Directions:
Please, in the data that follows, copy exactly the lines from the line with "Where should I click to: Click the" through the last one, both included. Do not include pictures.

The records:
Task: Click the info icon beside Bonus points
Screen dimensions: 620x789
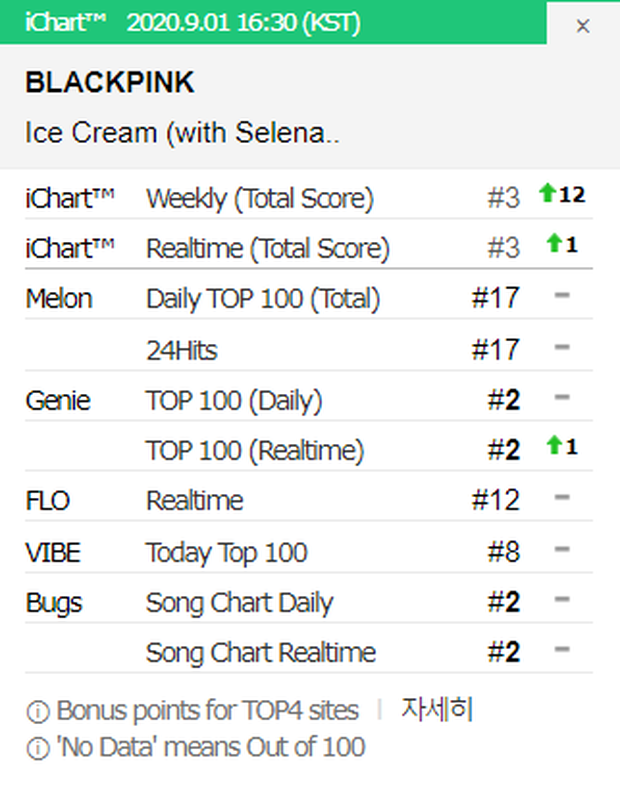Action: point(38,712)
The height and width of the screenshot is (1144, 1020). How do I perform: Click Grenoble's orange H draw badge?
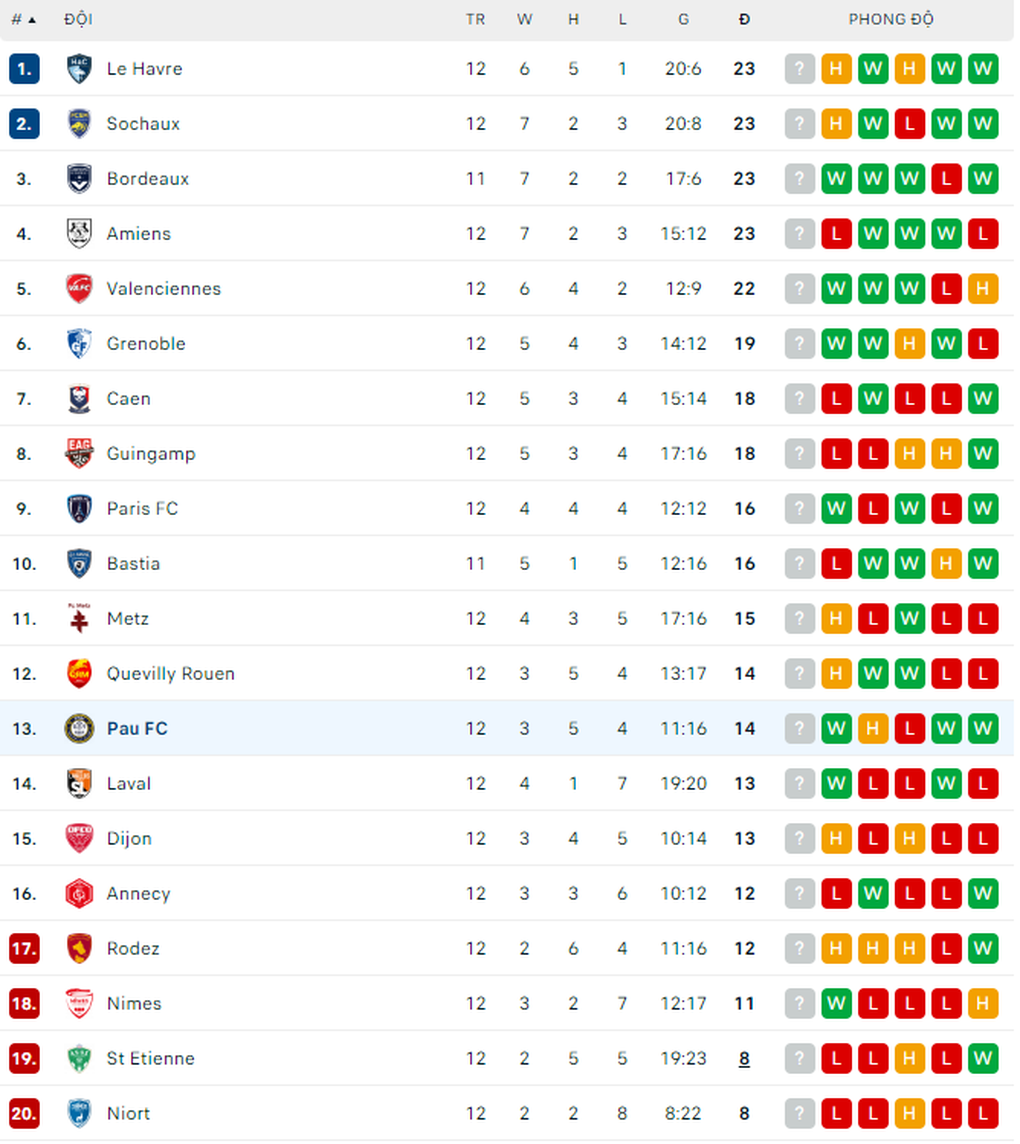pyautogui.click(x=909, y=344)
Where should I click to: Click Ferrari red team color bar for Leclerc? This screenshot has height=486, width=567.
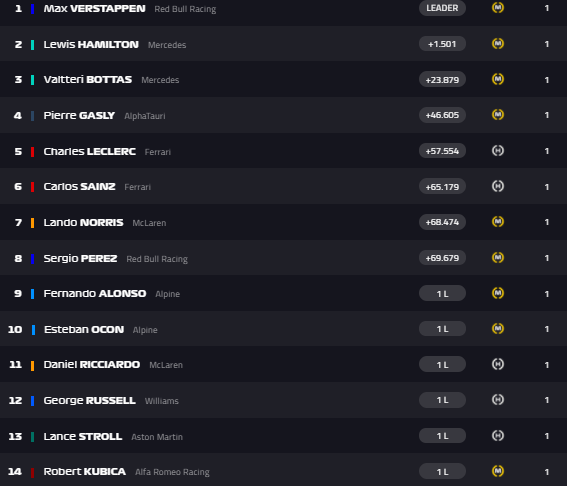tap(33, 152)
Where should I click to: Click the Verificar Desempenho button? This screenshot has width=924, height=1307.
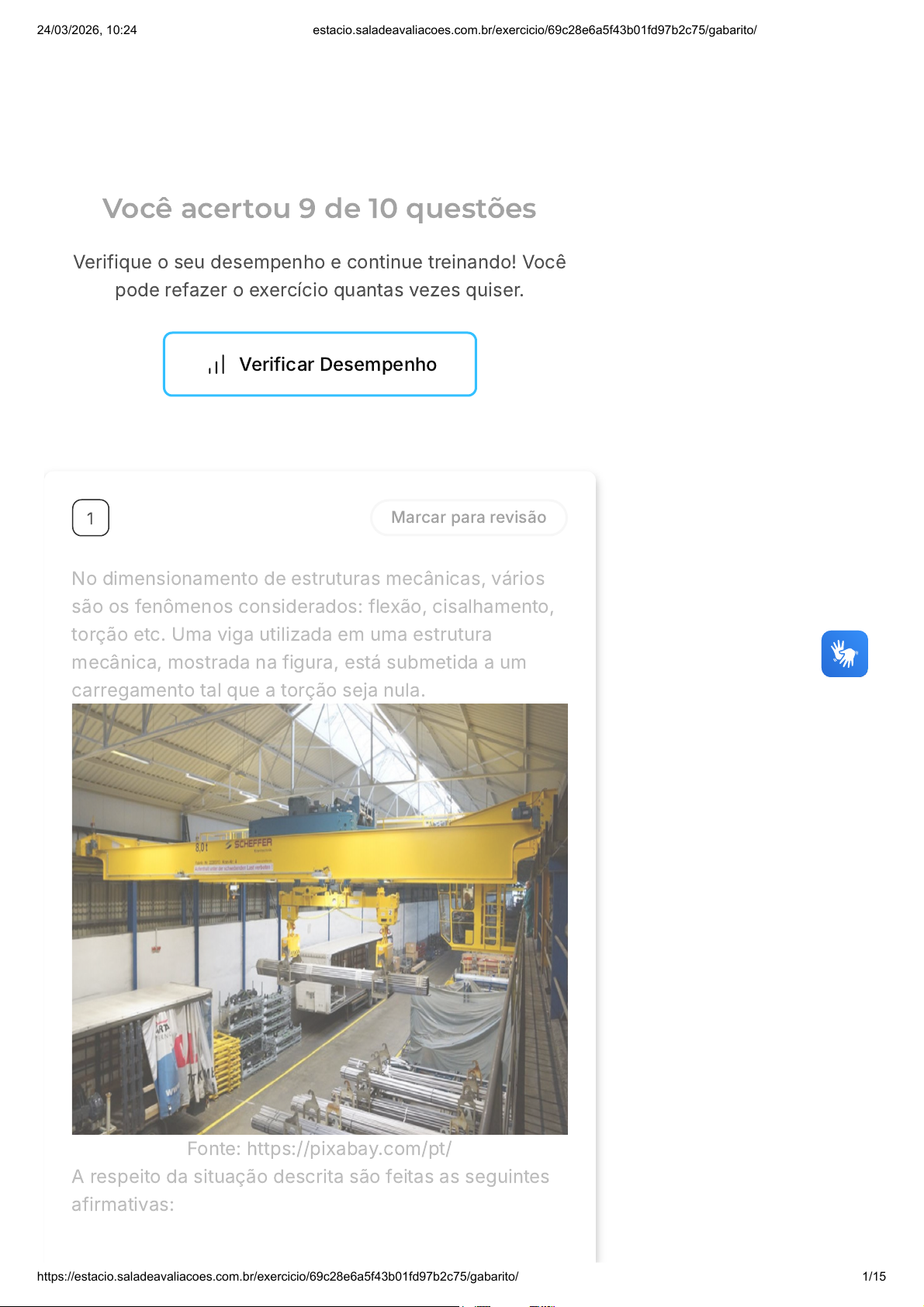pyautogui.click(x=320, y=364)
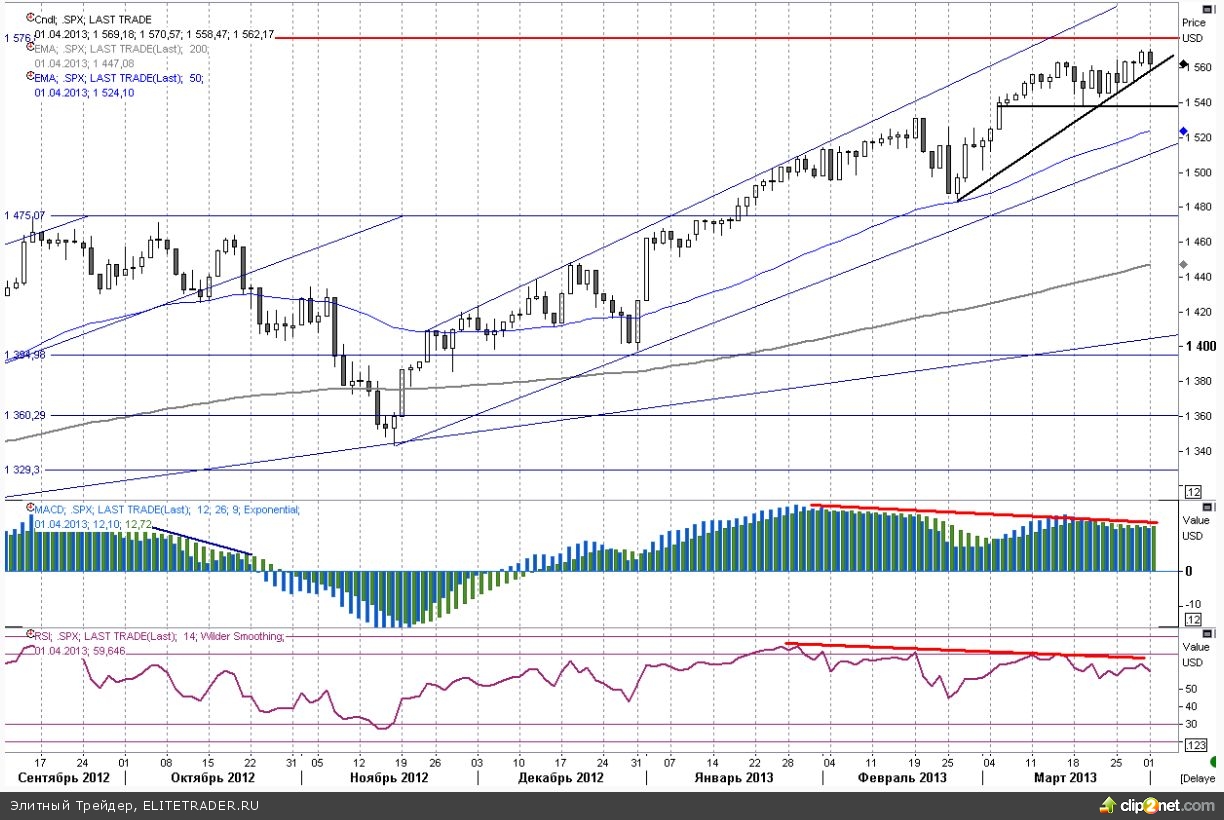Viewport: 1224px width, 820px height.
Task: Select Ноябрь 2012 on the time axis
Action: pyautogui.click(x=388, y=777)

Expected answer:
Where should I click to: Click the Verificar Desempenho button? This screenshot has width=924, height=1307.
pyautogui.click(x=320, y=364)
Viewport: 1224px width, 820px height.
Task: Select Ноябрь 2012 on the time axis
Action: pyautogui.click(x=388, y=777)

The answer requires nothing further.